The Ondo State Governor, Oluwarotimi Akeredolu, on Sunday shed light on the roles his wife and son, Betty and Babajide, play in his government.
He said none of them are employees of the state government and so do not draw remunerations from the government.
Mr Akeredolu was responding to a question during the Ondo Election Debate held at the International Event Centre in Akure on Sunday.
He had been accused of running a government of father, son and wife, with the implication of paying huge sums to his son as consultancy fees.
Mrs Akeredolu has constantly been accused of cornering juicy contracts and controlling government agencies.
The deputy governor, Agboola Ajayi, had alleged that Mr Akereolu’s son, Babajide, made a whopping sum of N433 million from a N4.3billion allegedly stashed in a secret account of the state government.
The controversial N4.3 billion was kept in a secret account for over 10 years, generating interest until it was uncovered in May 2020 during an auditing of the state accounts.
Mrs Akeredolu is known for her Breast Cancer initiative, a platform she has used to assist women suffering from breast cancer through enlightenment and financial and medical assistance.
The Sunday debate was attended by Mr Akeredolu, the candidate of the Peoples Democratic Party, Eyitayo Jegede, and Oyeleye Fasua of the Social Democratic Party.

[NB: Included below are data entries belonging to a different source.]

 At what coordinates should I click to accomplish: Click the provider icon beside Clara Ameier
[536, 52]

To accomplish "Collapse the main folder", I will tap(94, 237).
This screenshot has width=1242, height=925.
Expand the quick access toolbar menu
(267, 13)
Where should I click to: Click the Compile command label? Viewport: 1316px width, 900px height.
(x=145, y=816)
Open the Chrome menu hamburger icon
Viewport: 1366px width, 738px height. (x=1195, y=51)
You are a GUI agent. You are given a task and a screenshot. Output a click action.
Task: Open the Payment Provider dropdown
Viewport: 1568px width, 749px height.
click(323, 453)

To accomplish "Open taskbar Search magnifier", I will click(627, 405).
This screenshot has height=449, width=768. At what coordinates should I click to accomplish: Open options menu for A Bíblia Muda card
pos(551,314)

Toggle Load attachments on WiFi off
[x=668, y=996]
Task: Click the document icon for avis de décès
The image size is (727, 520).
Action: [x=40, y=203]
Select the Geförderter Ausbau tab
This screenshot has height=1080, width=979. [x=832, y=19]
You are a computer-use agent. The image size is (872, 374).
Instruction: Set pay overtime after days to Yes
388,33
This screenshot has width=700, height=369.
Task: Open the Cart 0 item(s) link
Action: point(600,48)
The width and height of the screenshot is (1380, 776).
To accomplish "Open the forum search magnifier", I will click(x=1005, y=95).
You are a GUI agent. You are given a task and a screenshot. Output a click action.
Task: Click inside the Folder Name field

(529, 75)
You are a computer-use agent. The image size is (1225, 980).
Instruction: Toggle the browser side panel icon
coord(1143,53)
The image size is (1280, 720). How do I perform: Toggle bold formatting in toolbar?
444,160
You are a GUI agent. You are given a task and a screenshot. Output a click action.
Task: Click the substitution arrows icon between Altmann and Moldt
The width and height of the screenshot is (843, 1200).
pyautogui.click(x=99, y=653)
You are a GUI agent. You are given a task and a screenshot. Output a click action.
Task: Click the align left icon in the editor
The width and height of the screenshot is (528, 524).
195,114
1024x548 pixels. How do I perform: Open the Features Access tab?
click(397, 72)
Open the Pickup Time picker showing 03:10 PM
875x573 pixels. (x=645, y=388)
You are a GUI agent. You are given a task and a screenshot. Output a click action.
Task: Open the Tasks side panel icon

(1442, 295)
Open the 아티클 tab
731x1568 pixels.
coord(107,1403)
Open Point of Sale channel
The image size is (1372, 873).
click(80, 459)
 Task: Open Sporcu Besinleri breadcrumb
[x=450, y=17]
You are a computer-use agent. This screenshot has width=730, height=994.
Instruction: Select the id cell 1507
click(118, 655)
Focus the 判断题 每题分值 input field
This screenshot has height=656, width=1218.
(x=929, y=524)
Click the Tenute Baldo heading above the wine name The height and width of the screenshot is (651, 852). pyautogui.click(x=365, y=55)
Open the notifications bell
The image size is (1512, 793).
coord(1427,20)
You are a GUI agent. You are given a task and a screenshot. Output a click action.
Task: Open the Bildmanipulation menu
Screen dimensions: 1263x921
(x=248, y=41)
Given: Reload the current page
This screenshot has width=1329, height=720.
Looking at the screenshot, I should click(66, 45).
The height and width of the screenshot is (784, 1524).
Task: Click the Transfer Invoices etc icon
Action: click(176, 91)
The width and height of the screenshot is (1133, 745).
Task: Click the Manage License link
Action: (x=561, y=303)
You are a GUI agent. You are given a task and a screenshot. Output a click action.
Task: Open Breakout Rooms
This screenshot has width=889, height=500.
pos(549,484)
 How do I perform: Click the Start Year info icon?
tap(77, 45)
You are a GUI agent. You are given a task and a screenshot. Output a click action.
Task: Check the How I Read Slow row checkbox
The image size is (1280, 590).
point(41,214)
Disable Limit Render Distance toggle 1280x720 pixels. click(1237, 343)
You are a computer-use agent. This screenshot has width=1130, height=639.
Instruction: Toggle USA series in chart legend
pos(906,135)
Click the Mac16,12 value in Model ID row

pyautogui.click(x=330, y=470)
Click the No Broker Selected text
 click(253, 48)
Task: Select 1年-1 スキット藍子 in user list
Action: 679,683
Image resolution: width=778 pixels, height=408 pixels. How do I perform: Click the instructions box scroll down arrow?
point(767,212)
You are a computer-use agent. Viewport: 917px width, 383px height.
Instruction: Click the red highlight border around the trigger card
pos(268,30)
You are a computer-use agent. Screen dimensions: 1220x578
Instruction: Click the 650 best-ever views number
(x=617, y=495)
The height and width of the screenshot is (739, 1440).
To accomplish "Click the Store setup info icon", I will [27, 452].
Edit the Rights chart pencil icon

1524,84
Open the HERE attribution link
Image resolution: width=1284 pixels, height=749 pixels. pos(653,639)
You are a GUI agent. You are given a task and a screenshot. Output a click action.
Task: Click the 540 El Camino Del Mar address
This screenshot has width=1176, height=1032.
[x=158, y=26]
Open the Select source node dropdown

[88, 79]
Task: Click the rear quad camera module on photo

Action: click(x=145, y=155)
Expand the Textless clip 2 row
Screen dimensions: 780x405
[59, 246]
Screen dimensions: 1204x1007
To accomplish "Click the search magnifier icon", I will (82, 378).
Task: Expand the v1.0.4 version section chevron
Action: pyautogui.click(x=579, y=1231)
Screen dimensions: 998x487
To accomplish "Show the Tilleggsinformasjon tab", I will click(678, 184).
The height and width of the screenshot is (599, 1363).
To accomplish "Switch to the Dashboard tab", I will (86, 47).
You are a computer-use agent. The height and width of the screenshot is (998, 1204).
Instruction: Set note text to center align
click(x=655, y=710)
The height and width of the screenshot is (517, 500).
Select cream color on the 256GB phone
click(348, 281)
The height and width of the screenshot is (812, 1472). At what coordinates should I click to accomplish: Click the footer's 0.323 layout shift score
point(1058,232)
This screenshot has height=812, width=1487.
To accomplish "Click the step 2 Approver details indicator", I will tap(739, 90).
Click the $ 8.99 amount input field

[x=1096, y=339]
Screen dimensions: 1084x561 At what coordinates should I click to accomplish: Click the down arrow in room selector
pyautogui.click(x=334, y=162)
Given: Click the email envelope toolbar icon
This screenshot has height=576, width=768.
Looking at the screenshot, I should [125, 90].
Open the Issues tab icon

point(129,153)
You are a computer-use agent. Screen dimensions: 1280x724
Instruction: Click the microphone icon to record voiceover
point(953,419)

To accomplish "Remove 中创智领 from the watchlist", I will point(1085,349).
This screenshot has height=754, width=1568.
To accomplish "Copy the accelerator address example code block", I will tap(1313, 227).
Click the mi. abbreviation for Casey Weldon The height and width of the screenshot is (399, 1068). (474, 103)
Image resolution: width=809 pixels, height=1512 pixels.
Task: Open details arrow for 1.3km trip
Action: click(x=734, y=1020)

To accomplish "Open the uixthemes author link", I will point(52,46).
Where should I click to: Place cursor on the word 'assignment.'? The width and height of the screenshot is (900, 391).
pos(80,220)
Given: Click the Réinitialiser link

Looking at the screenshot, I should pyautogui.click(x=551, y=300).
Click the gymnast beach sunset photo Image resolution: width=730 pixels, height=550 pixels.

Mr Akeredolu said he ran a “government of the people, for the people and by the people,” and dismissed the allegation of his son being paid huge sums as incorrect.
He said he was, however, proud that he had a son who was assisting him in what he was doing in government.
“I pray that you all should have children who can be of help to you. I am happy I have a son who is helping me, that is what parents are desiring from their children,” he said.
“My wife brought Brecan before I became governor. She has her office here and she has been helping women and touching lives even before I became governor of the state.
“Let anyone who has any evidence that my son collected consultancy fees produce the evidence. Let anybody come out with the evidence that my son is a consultant, instead of making baseless allegations.”
The governor vowed to sue those making the allegations if they fail to substantiate them.
Mr Jegede was asked a personal question of his role in influencing his relatives to positions in government during the Olusegun Mimiko administration, where he served as Attorney-General for nearly eight years.
In response, he said his brothers were career civil servants who rose to the pinnacle of their careers before he got into government.
He, however, used the opportunity to criticise Mr Akeredolu’s alleged style of using his family to run the government, saying it was wrong and against the oath of office to allow his children and wife to be involved in the administration of the state.
According to Mr Jegede, his wife would not be involved in the running of his government nor would he allow his children to be consultants.
Mr Fasua on his part stunned the audience when he responded that he would certainly involve his wife and children in the running of government if elected governor.
He argued that there would be no success if he did not get the backing of his wife and family in whatever he does.
Mr Fasua said his wife remained the backbone of his businesses and she is the registrar of his college of education, which he said had produced 40,000 graduates.
The debate was hosted by a consortium of media organisations, labour unions, civil societies and religious bodies.
But the deputy governor, Agboola Ajayi, who is the candidate of the Zenith Labour Party, did not attend even though he was invited by the organisers.
“We invited the candidates of the APC, the PDP, ZLP and the SDP for this debate and none of the candidates showed any sign that he will not attend as of one hour to the programme,” Akinwunmi Abodunde, the anchor of the debate, said.
Mr Ajayi had defected from the APC to the PDP to seek the governorship ticket, but failed and later secured the ticket of the ZLP.
“We don’t have confidence in the organisers and they are not likely to be fair to our candidate,” Tope Okeowo, an aide to the deputy governor, said.
He said most of the media organisations and those who ran the show had sympathies for the governor.
According to him, Mr Abodunde, the anchor of the debate, and members of the team are employees of the state government, noting that Mr Abodunde works for the state-owned Orange FM 104.5.
“If the deputy governor attended there would be trouble because the organisers are those earning money from the state government,” Mr Okeowo said. “You can see how the moderator favoured the governor in the distribution of the questions.”
The PDP candidate, Eyitayo Jegede, arrived late to the debate, citing engagements with the security chiefs in the state over the violent attacks against his supporters.